→ **To do**
1. Answer these questions from the R functions excerpt below, one line each:
(a) What happens when numbers and text are put together?
(b) Why does the order of the input arguments now matter?
(c) What does the excerpt call the alias under which code is packaged?
2. For each statement, say yes or no based on the R functions excerpt below, and quote the words that decide it.
(a) Explicitly setting the arguments in a function call is recommended for legibility.
(b) Lists have already been covered before this point.
(c) Doing twice as much work means working twice as much when code is packaged in a function.
3. Please reproduce the part of the R functions excerpt below, starting with "compute_area(side_1 = 5, side_2" and going on through "our own functions.".

→ **Given text**
Problem: when trying to put numbers and text together, it converts everything to numbers. We could store it all in a tibble() as we have learned or in an object known in R as lists (we will see it later).

3.4 Order of arguments

Before we did not care about the order of the arguments, but now the order of the input arguments matters, since we include side_1 and side_2 in the output.

Tip

As mentioned, it is highly recommended to make the function call explicitly setting the arguments to improve legibility and interpretability.

# Equivalent to compute_area(5, 3)
compute_area(side_1 = 5, side_2 = 3)
       area      side_1      side_2        type 
       "15"         "5"         "3" "rectangle" 

It seems silly what we have done but we have crossed an important frontier: we have gone from consuming knowledge (code from other packages, elaborated by others), to generating knowledge, creating our own functions.

Functions are going to be key in your day-to-day work because they will allow you to automate code that you are going to repeat over and over again: by packaging that code under an alias (function name) you will be able to use it over and over again without programming it (so doing twice as much work will not imply working twice as much)

3.5 Local vs global variables

An important aspect to think about with functions: what happens if we name a variable inside a function to which we have forgotten to assign a value inside the function.

→ **Given information**

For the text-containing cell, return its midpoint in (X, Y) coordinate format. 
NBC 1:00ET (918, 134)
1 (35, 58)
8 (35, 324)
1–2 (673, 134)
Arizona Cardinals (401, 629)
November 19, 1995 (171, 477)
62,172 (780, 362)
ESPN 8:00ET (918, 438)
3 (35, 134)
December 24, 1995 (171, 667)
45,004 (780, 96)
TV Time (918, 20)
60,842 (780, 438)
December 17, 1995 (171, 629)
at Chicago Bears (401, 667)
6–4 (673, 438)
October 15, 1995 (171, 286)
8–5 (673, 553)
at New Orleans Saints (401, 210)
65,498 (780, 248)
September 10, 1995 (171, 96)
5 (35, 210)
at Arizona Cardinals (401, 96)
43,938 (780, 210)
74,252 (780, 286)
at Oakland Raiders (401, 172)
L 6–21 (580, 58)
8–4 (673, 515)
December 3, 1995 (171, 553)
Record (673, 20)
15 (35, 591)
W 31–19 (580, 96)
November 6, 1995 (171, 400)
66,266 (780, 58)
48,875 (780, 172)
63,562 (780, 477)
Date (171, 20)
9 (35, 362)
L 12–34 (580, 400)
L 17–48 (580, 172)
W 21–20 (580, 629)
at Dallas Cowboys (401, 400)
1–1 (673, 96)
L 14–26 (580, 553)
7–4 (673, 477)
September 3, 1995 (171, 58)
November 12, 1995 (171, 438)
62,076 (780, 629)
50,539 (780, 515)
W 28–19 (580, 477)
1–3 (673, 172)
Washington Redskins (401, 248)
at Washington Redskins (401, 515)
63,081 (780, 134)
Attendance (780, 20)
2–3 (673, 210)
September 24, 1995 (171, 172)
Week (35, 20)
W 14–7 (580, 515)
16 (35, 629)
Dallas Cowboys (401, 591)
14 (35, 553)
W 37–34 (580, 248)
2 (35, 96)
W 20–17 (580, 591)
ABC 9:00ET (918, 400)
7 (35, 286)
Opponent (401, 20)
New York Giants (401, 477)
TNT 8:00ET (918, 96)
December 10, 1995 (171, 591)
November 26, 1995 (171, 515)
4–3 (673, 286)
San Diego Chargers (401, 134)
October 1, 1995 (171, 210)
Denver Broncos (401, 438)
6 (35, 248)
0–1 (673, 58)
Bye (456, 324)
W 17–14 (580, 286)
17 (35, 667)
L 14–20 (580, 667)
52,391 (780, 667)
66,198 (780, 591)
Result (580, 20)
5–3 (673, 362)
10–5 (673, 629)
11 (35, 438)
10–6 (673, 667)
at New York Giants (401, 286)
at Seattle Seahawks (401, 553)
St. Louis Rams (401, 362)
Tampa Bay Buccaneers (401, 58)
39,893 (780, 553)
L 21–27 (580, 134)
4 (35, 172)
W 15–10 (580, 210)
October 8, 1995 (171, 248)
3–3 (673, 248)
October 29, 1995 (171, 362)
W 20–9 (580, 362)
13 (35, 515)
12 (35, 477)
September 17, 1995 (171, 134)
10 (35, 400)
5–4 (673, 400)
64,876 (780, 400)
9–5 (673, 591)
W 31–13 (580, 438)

→ **The results**
1.
(a) Everything is converted to numbers.
(b) Because side_1 and side_2 are included in the output.
(c) The function name.

2.
(a) Yes: "it is highly recommended to make the function call explicitly setting the arguments to improve legibility and interpretability"
(b) No: "or in an object known in R as lists (we will see it later)"
(c) No: "so doing twice as much work will not imply working twice as much"

3.
compute_area(side_1 = 5, side_2 = 3)
       area      side_1      side_2        type 
       "15"         "5"         "3" "rectangle" 

It seems silly what we have done but we have crossed an important frontier: we have gone from consuming knowledge (code from other packages, elaborated by others), to generating knowledge, creating our own functions.